Hi again, I have looked into this matter a little bit more, and it looks like this is happening: - tasked job is split - tasks commands are sent to workers (I am running 8-core high cpu extra large workers on EC2) - per task, worker runs env.sh for the respective tool - per task, worker runs scripts/extract_dataset_part.py - this scripts issues import statements (ones forsimplejson and galaxy.model.mapping have caused me problems) - which lead to unzipping .so libraries from python eggs into the nodes' /home/galaxy/.python-eggs - this runs into lib/pkg_resources.py and its _bypass_ensure_directory method that creates the temporary dir for the egg unzip - since there are 8 processes on the node, sometimes this method tries to mkdir a directory that was just made by the previous process after the isdir. That last point is my guessing. I don't really know how to solve this in a non-hackish way, so until someone finds out, I may use reading from a 'eggs_extracted.txt' file to determine if the eggs have been extracted. And locking the file when writing to it of course. cheers, jorrit On 09/14/2012 10:57 AM, Jorrit Boekel wrote:
Dear list,
I am running galaxy-dist on Amazon EC2 through Cloudman, and am using the enable_tasked_jobs to run jobs in parallel. Yes, I know it's not recommended in production.

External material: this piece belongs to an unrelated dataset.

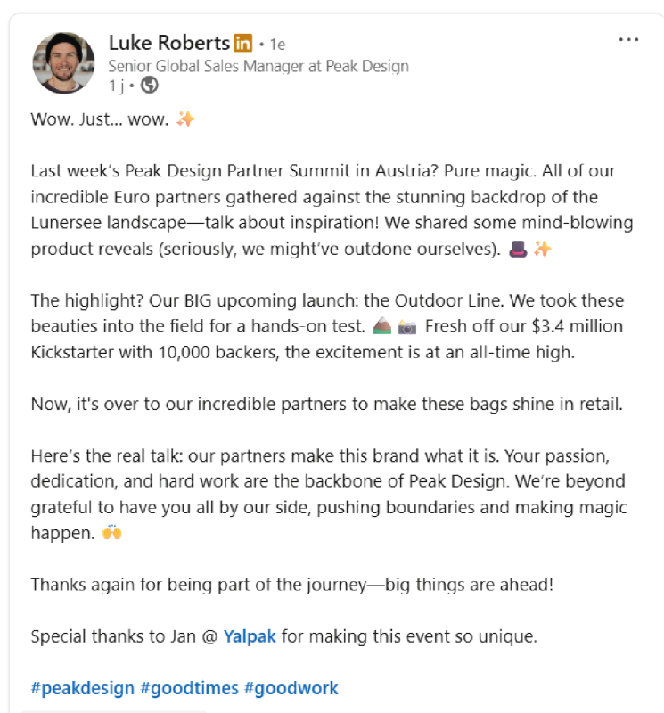The height and width of the screenshot is (713, 664).
Task: Click the sparkles emoji after "Wow. Just... wow."
Action: click(185, 119)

My jobs usually get split in 72 parts, and sometimes (but not always, maybe in 30-50% of cases), errors are returned concerning the python egg cache, usually:
[Errno 17] File exists: '/home/galaxy/.python-eggs'
or something like
[Errno 17] File exists: '/home/galaxy/.python-eggs/simplejson-2.1.1-py2.7-linux-x86_64-ucs4.egg-tmp'
The errors arise AFAIK from when scripts/extract_dataset_part.py is run. I am guessing that the tmp python egg dir is created for every task of the mentioned 72, that they sometimes coincide and that this leads to an error.
I would like to solve this problem, but before doing so, I'd like to know if someone else has already fixed it in a galaxy-central changeset.
cheers, jorrit